印尼的一個省Aceh,本來因為反抗軍要求獨立,一直處於戰亂中,經過二十年的動亂後,因為海嘯大災難,讓反抗軍和政府攜手救災,最後於去年八月在瑞典與政府簽訂和平協定,反抗軍放下武器。印尼政府日前訂定法律,確保該省的自治,但是該省的獨立份子仍表示不能滿意。
Aceh says Indonesia law falls far short on autonomy
By Jane Perlez The New York Times
Published: July 11, 2006
The Indonesian Parliament passed a law today that under the terms of a peace accord with former separatists in Aceh is intended to give the province greater autonomy.
But the Free Aceh Movement, which fought for independence for nearly three decades and signed a peace agreement last year, said the new law fell short of its demands, and of the provisions in the accord.
"The authority for the government in Aceh is not clear - it says in the bill that the law in Aceh has to follow Indonesian law," said a spokesman for the movement, Bahtiar Abdullah.
On a range of critical issues, from fiscal matters to the powers of the Indonesian army stationed in the province, the bill was far weaker than the former rebels had agreed to last year, Mr.

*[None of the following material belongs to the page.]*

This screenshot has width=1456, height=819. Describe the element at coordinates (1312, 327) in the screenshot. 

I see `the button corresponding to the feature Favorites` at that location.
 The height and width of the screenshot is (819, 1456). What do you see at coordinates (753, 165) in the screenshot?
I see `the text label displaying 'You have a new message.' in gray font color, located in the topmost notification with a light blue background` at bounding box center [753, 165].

Abdullah said. "If everything has to be in with the Indonesian standard, where’s the new law?" Mr. Abdullah asked.
The peace agreement between the central government and the rebels was signed in Aug. 2005 in Helsinki, 7 months after the province was devastated by the tsunami of Dec. 26, 2004. Despite huge amounts of foreign aid, reconstruction in the province, particularly for houses, has been much slower than expected. More than 126,000 people died in Aceh Province, with tens of thousands more listed as missing. More than 400,000 people were left without homes.
A key to last year’s settlement, negotiated between the two sides by a former president of Finland, Martti Ahtisaari, was an understanding by the rebels that a new provincial government in Aceh would have far wider authority than in the past.
Politicians who were not part of the Free Aceh Movement were more tempered in their views, saying the new law was realistic, particularly given the strong tradition of central power in Indonesia.
An Acehnese member of the national Parliament in Jakarta, Farhan Hamid, said in an interview the provisions were "optimal for this time," less than a year after the Helsinki accord.
One positive result, he said, allowed the province to get back a greater share of the revenues than it sent to the national treasury.
It was not feasible, Mr. Hamid said, for the province to be given total control of the revenues from Aceh’s oil and gas reserves. They would be managed "with equal power" between Jakarta and the province, he added.
The passage of the law, four months later than stipulated in the peace accord, paves the way for elections to be held later in the year.
Former members of the Free Aceh Movement will be able to stand as independent candidates. The movement will not be permitted to field candidates as a political party until 2009.
"We are discussing the formation of a political party," said Irwandi Yusuf, a former rebel who is now the movement’s senior representative to a European Union monitoring mission in Banda Aceh, the provincial capital. "If we can prove ourselves as a major political player we will form one. At the moment it is very fragile." he added.
The rebel group said it was preparing a dissent with the new law to be presented to the monitoring mission later this week. The mission was named in the peace accord as the body that would arbitrate differences between the two sides.
One of the most troubling aspects of the law was the role of the Indonesian military against which the rebels fought a guerrilla war, Mr. Yusuf said.
The peace accord in Helsinki stipulated that the Indonesian military would be stationed in the province only for national defense and would not participate in provincial affairs, he said. But the law gave the army, which traditionally plays a domestic role in the rest of Indonesia, powers within the province, Mr. Yusuf said.
The new law says that Aceh, considered one of the most devout areas of overwhelmingly Muslim Indonesia, would continue to implement Islamic sharia law. It is the only province to have the strict law based on the teachings of the Koran.
The Free Aceh Movement did not object to the provisions on the sharia law "because it was bad politics to criticize it," Mr. Yusuf said.